- **Supplied passage**:
What does it say about the state of online advertising that businesses remain crazy to use Groupon at extremely high costs?
Groupon, as you know, is a deal-of-the-day network that has achieved phenomenal success since its launch in November 2008. It has scaled rapidly to 35 million registered users (partly through acquisitions of various couponing sites) and according to The Wall Street Journal may get to $1 billion in sales faster than any other company in history.
The secret, often reported but not-oft remarked upon, is Groupon’s model. The site takes a whopping 50% of all revenue resulting from the business promotion — not X dollars per impression, or even Y% of margin, but half of all the money you make. And businesses don’t seem to question it — according to Groupon itself, companies are lining up to get in its window, and Groupon turns down more applications than it accepts. Yowza. No wonder Groupon is rolling in the dough.

- **Tasks to carry out**:
[1] Print everything in the passage on Groupon from "Groupon, as you" down to "in the dough.".
[2] List every figure in the passage on Groupon that is written with digits.
[3] Go on with the passage on Groupon, starting after its last sentence.

- **Material supplied**:
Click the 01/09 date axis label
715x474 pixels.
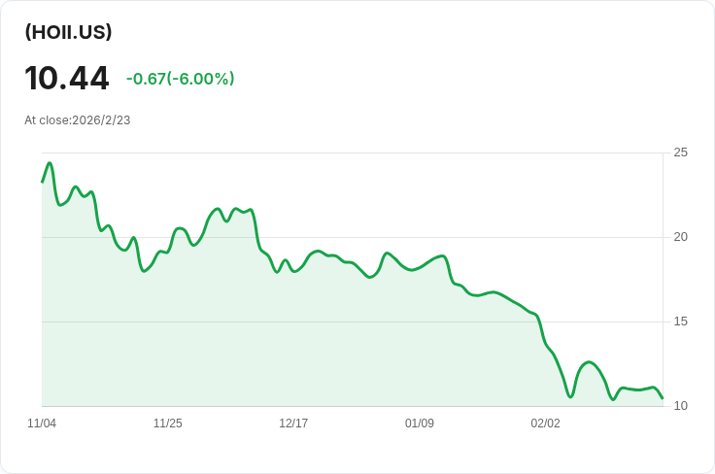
* * *
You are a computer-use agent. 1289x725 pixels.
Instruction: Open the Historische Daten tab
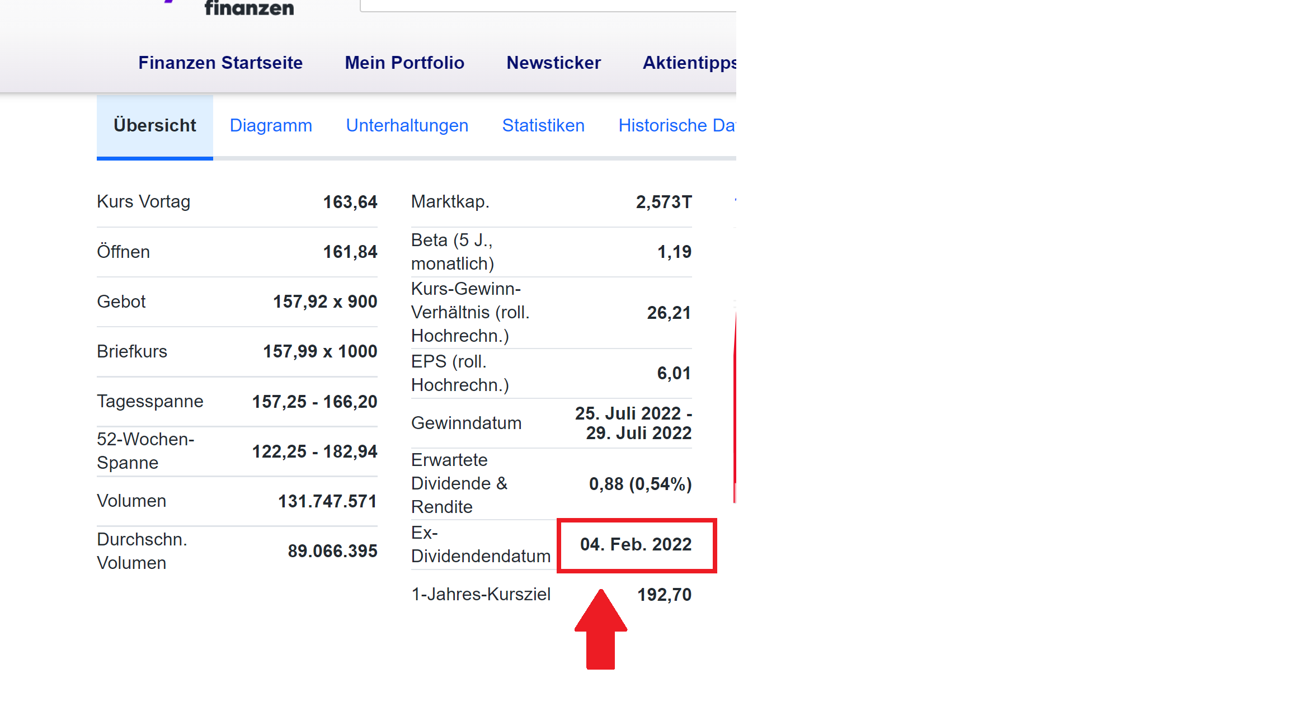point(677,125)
--
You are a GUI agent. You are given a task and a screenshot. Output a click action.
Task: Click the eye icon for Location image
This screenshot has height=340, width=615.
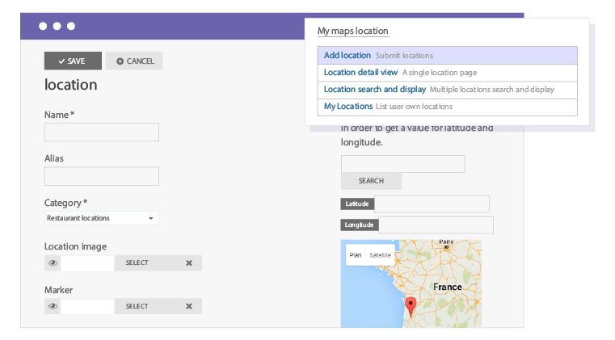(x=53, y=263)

- **Set of answers**:
[1]
Groupon, as you know, is a deal-of-the-day network that has achieved phenomenal success since its launch in November 2008. It has scaled rapidly to 35 million registered users (partly through acquisitions of various couponing sites) and according to The Wall Street Journal may get to $1 billion in sales faster than any other company in history.
The secret, often reported but not-oft remarked upon, is Groupon’s model. The site takes a whopping 50% of all revenue resulting from the business promotion — not X dollars per impression, or even Y% of margin, but half of all the money you make. And businesses don’t seem to question it — according to Groupon itself, companies are lining up to get in its window, and Groupon turns down more applications than it accepts. Yowza. No wonder Groupon is rolling in the dough.

[2]
November 2008
35 million
$1 billion
50%

[3]
Given the law of supply and demand, these high prices must mean three things:
1. Going viral is almost impossible unless you game the system. If you use Groupon, you’re getting gouged as the price for going viral — meaning that lofty success, dreamed of by every marketer who’s uploaded a clever clip to YouTube, is in very short supply. Yes, we all remember Subservient Chicken or last year’s Old Spice dude, which got millions of web hits. But most campaigns never strike a chord in the masses to be passed along; it’s almost completely random that a guy does The Evolution of Dance for fame, and once a concept trends, it rarely can be repeated. Groupon takes advantage of this failing in today’s communications networks by allowing companies to pay to reach thousands of people. It has brilliantly gamed the impossibility of viral marketing by creating a mass audience that can be reached, for a sharp rev share. Groupon is the viral equivalent of Google’s “sponsored link” ads — you can be at the top, but only if you pay.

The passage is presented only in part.